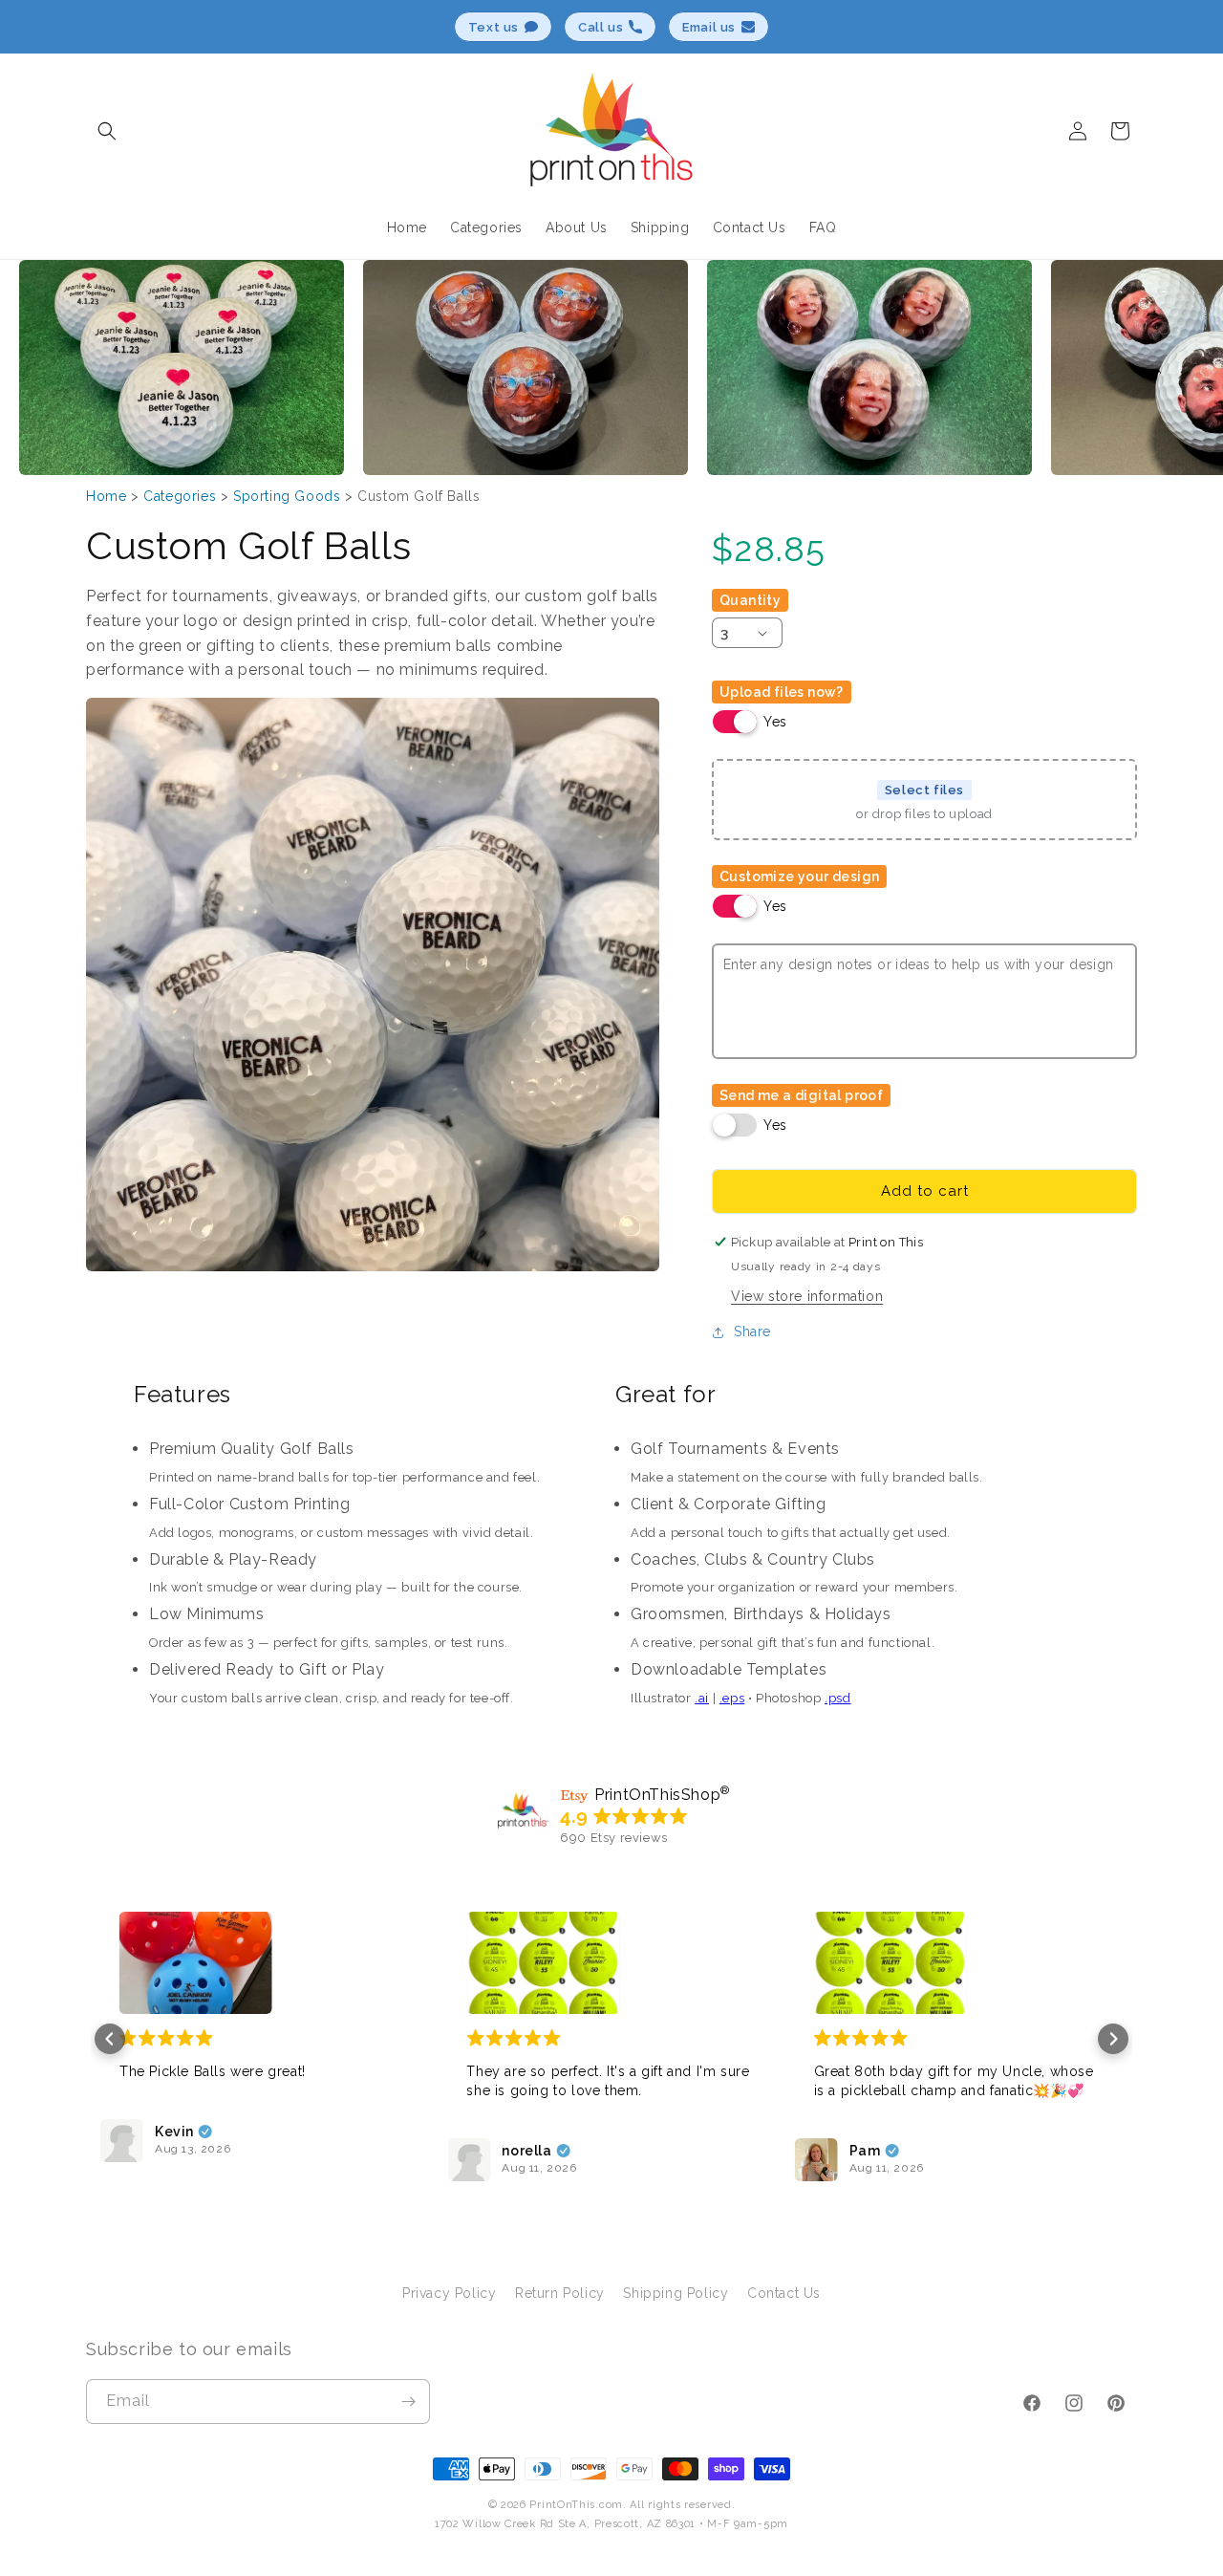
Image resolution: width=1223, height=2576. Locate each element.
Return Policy (560, 2293)
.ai (702, 1698)
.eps (731, 1698)
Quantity (750, 600)
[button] (107, 131)
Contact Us (784, 2293)
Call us (600, 27)
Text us (493, 27)
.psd (837, 1698)
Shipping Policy (675, 2293)
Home (106, 496)
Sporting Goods (286, 496)
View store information (807, 1296)
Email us (709, 27)
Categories (179, 496)
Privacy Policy (449, 2293)
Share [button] (752, 1331)
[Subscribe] (408, 2401)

------------

| The task |
Reproduce the listing exactly. The pictures are to be omitted.

| Task response |
Image resolution: width=1223, height=2576. Locate each element.
Return Policy (560, 2293)
.ai (702, 1698)
.eps (731, 1698)
Quantity (750, 600)
[button] (107, 131)
Contact Us (784, 2293)
Call us (600, 27)
Text us (493, 27)
.psd (837, 1698)
Shipping Policy (675, 2293)
Home (106, 496)
Sporting Goods (286, 496)
View store information (807, 1296)
Email us (709, 27)
Categories (179, 496)
Privacy Policy (449, 2293)
Share [button] (752, 1331)
[Subscribe] (408, 2401)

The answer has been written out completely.